Titchfield Haven is an area of wetland so there is a good variety of wading birds and wildfowl, especially in the winter. On a good winter’s day, you can easily see Pintail, Wigeon, Teal, Gadwall, Mallard, Shoveler, Shelduck, Canada Geese, Barnacle Geese and numerous waders including Curlew, Lapwing, Redshank, Oystercatchers and Black-tailed Godwits. If you’re lucky, you can sometimes see Bar-tailed Godwit too. In Hill Head the Turnstone, Sanderling, Knot and Dunlin shelter by the Sailing Club. Occasionally they’re joined by Ringed Plover which is always a nice sight to see.
You always know it’s the beginning of spring when the first Avocets and Mediterranean Gulls return to Titchfield Haven, and the Black-headed Gulls take over the scrapes - all three species usually breed on the reserve. Many summer migrants come here as well - Common Terns, Swallows, Sand Martins, Chiffchaffs, Willow Warblers and Grasshopper Warblers among others. The resident birds breed here too, including Cetti’s Warblers, Lapwing amd Oystercatchers as well as the common garden birds.
Much of the canal path is admittedly unexplored by me so far, but throughout the rest of the year I vow to explore it more as it is proving to be an excellent area and a good substitute for the days when visiting the main reserve is not possible.
My patch list for 2014 is a respectable 75 species so far, including some summer migrants and the wintering waders. That said, I have missed several notable species while away on field trips at Uni. My recent field course in Devon happened to be the week a Nightingale, Osprey, Iceland Gull and Spoonbill chose that week to make a brief appearance, but with a bit of luck I’ll find some even better species in the future. And I have to admit, the field course was brilliant (especially the Glaucous Gull), so perhaps missing a few key species wasn't quite so bad after all…
|Wryneck being ringed!|
The best bird for 2014, however, has to be a tie between the Little Ringed Plover or the Little Gulls, although I was also very pleased to find a Green Sandpiper a few days ago and the 5 Brent Geese on 31st March! It seems strange to see Brent Geese as uncommon when only 10 miles away you can find c3000 at Farlington Marshes.

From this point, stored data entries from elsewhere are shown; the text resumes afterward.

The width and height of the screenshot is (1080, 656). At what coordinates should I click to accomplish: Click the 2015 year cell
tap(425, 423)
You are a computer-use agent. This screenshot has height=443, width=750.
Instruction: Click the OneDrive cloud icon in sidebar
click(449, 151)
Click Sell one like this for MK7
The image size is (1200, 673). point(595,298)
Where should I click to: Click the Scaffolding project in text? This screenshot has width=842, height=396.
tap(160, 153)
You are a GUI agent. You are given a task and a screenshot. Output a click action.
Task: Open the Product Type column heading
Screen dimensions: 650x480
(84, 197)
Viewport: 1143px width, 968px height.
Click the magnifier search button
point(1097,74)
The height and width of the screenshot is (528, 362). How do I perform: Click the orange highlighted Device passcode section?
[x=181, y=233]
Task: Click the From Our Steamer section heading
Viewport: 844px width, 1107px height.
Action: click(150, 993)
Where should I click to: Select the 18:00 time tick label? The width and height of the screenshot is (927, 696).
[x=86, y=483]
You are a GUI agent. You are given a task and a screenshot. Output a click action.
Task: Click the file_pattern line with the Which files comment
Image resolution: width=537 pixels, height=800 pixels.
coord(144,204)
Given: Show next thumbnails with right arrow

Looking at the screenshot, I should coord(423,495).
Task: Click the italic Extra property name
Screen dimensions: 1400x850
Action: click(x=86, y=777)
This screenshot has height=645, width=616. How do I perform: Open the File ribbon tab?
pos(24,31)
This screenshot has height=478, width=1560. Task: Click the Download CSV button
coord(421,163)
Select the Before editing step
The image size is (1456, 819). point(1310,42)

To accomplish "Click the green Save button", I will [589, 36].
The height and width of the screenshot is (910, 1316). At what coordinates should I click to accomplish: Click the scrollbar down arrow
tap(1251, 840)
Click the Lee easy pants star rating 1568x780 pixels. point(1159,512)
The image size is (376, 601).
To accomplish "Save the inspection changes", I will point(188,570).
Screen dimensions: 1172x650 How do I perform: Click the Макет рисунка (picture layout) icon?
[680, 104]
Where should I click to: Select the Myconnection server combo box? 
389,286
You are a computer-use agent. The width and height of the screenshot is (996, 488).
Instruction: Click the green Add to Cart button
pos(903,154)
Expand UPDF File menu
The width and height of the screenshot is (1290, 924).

I look forward to seeing what other species I’ll see this year on my patch. Last year was a tough act to follow what with an Osprey, Honey Buzzard, Wood Sandpiper, Garganey, Wryneck, Radde’s Warbler*… But they say nothings impossible so you never know!
(*ok, ok, so I didn’t actually see that warbler… maybe my luck will change this year.)
-Amy RobjohnsAmy is a 20 year old Environmental Science student at the University of Southampton who's lived in South Hampshire all her life. She's been birding for about 7 years but has only really started getting into it properly last year when she had more free time. She recently started patch birding and is also a trainee ringer. She would really like to go birding in Scotland, the Farne Islands and Jersey!